# Problem description:
Reproduce the records below word for word, leaving out the pictures.
====
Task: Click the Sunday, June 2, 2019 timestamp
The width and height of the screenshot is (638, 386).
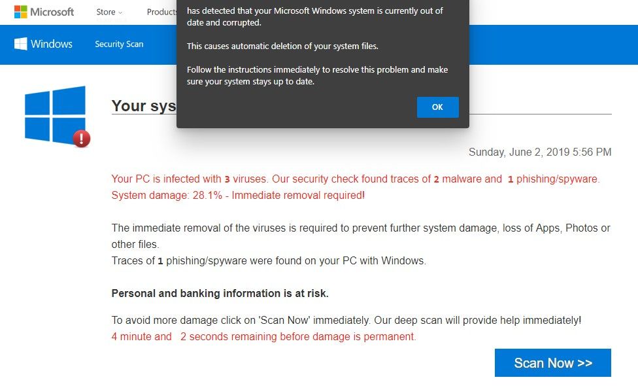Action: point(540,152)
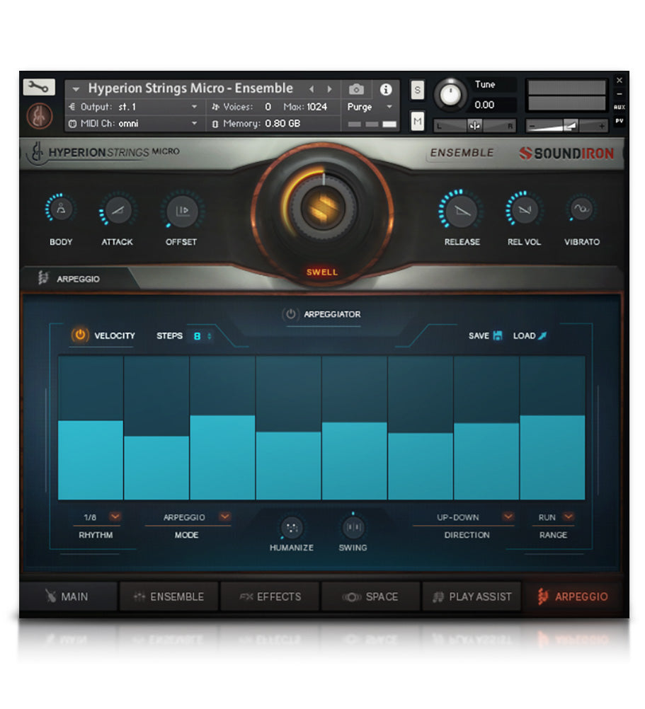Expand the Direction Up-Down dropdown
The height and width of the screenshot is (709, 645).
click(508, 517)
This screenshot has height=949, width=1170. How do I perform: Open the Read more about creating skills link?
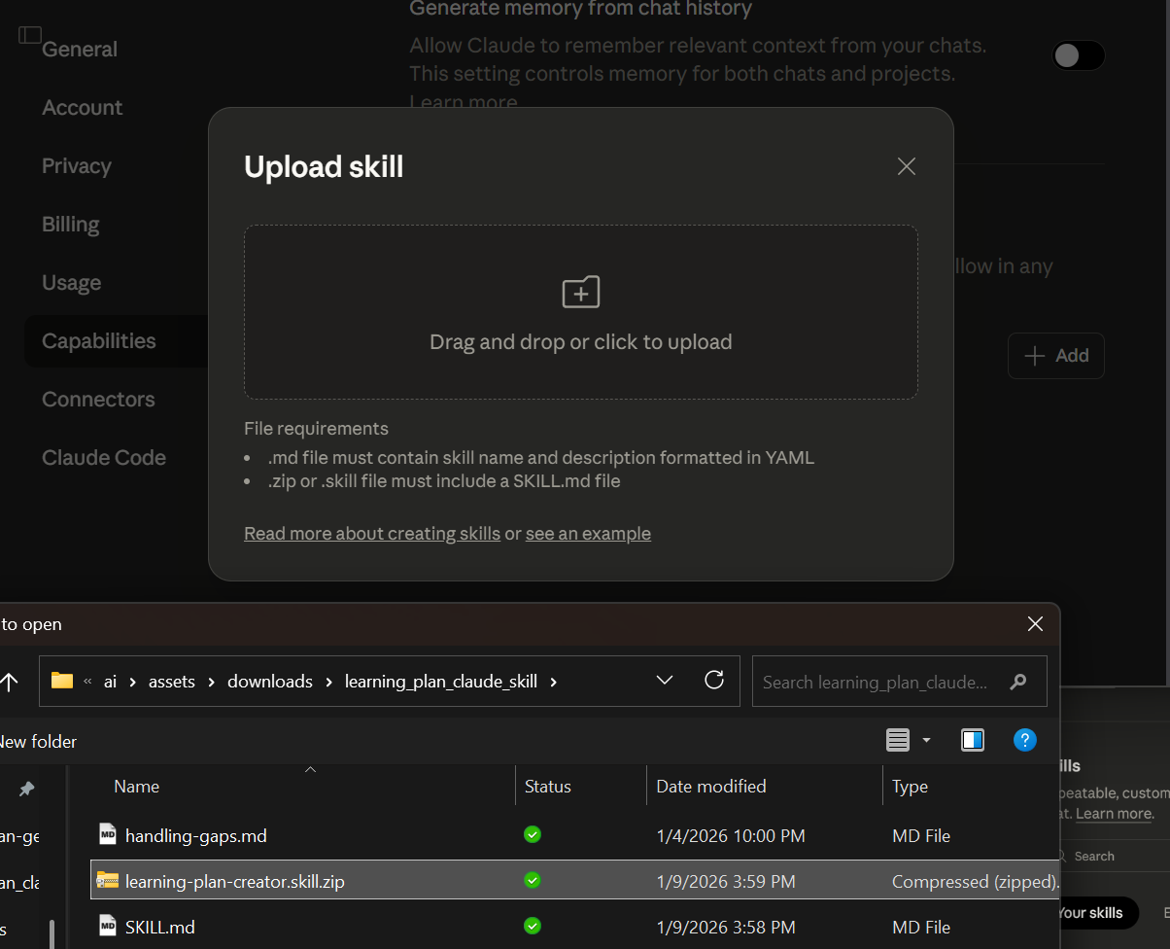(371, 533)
====
# Full response:
Task: Click the Sunday, June 2, 2019 timestamp
The width and height of the screenshot is (638, 386).
Action: point(540,152)
Expand the Direction Up-Down dropdown
The height and width of the screenshot is (709, 645).
click(508, 517)
This screenshot has height=949, width=1170. How do I perform: Open the Read more about creating skills link?
(371, 533)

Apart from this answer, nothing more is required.